> _BRIEF_: Output exactly what appears from the line containing "Ontdek meer (83, 1336)" to the end of the data below, and nothing more.

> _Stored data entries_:
--------------------------------------------------

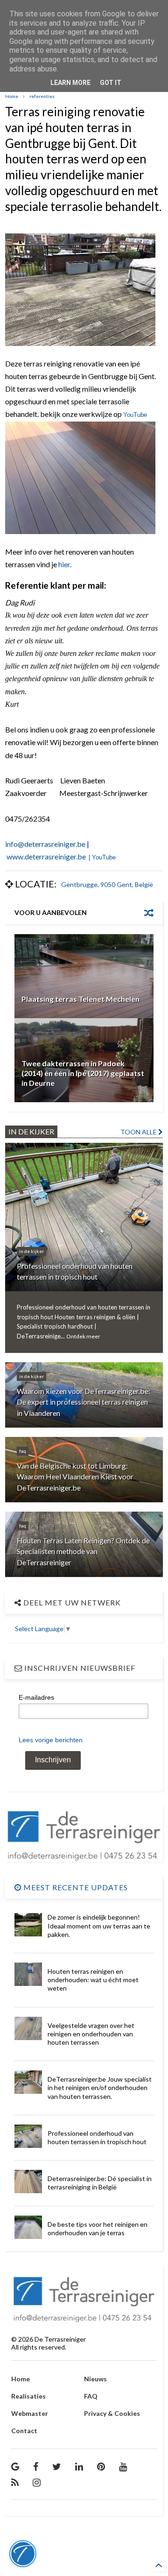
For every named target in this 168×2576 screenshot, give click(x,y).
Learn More (70, 82)
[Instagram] (37, 2482)
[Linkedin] (79, 2466)
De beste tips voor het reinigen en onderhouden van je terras (97, 2228)
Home (11, 96)
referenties (42, 96)
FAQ (91, 2396)
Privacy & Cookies (112, 2413)
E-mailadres (36, 1697)
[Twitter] (56, 2466)
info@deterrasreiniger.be (45, 843)
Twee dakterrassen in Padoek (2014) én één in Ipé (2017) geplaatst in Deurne (82, 1073)
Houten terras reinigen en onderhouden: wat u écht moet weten (93, 1979)
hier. (64, 564)
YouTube (135, 414)
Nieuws (95, 2379)
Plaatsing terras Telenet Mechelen (80, 998)
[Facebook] (35, 2466)
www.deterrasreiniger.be (46, 856)
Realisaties (28, 2396)
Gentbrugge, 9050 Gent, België (107, 884)
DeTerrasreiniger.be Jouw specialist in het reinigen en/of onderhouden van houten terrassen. (100, 2087)
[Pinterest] (101, 2466)
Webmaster (29, 2413)
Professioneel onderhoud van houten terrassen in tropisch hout (97, 2137)
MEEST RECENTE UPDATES (74, 1887)
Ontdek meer (83, 1336)
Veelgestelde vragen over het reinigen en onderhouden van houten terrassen (91, 2033)
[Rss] (15, 2482)
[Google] (15, 2466)
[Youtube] (123, 2466)
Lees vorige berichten (51, 1740)
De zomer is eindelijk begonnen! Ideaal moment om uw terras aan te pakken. (99, 1925)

--------------------------------------------------

> _EXERCISE RESPONSE_:
Ontdek meer (83, 1336)
Veelgestelde vragen over het reinigen en onderhouden van houten terrassen (91, 2033)
[Rss] (15, 2482)
[Google] (15, 2466)
[Youtube] (123, 2466)
Lees vorige berichten (51, 1740)
De zomer is eindelijk begonnen! Ideaal moment om uw terras aan te pakken. (99, 1925)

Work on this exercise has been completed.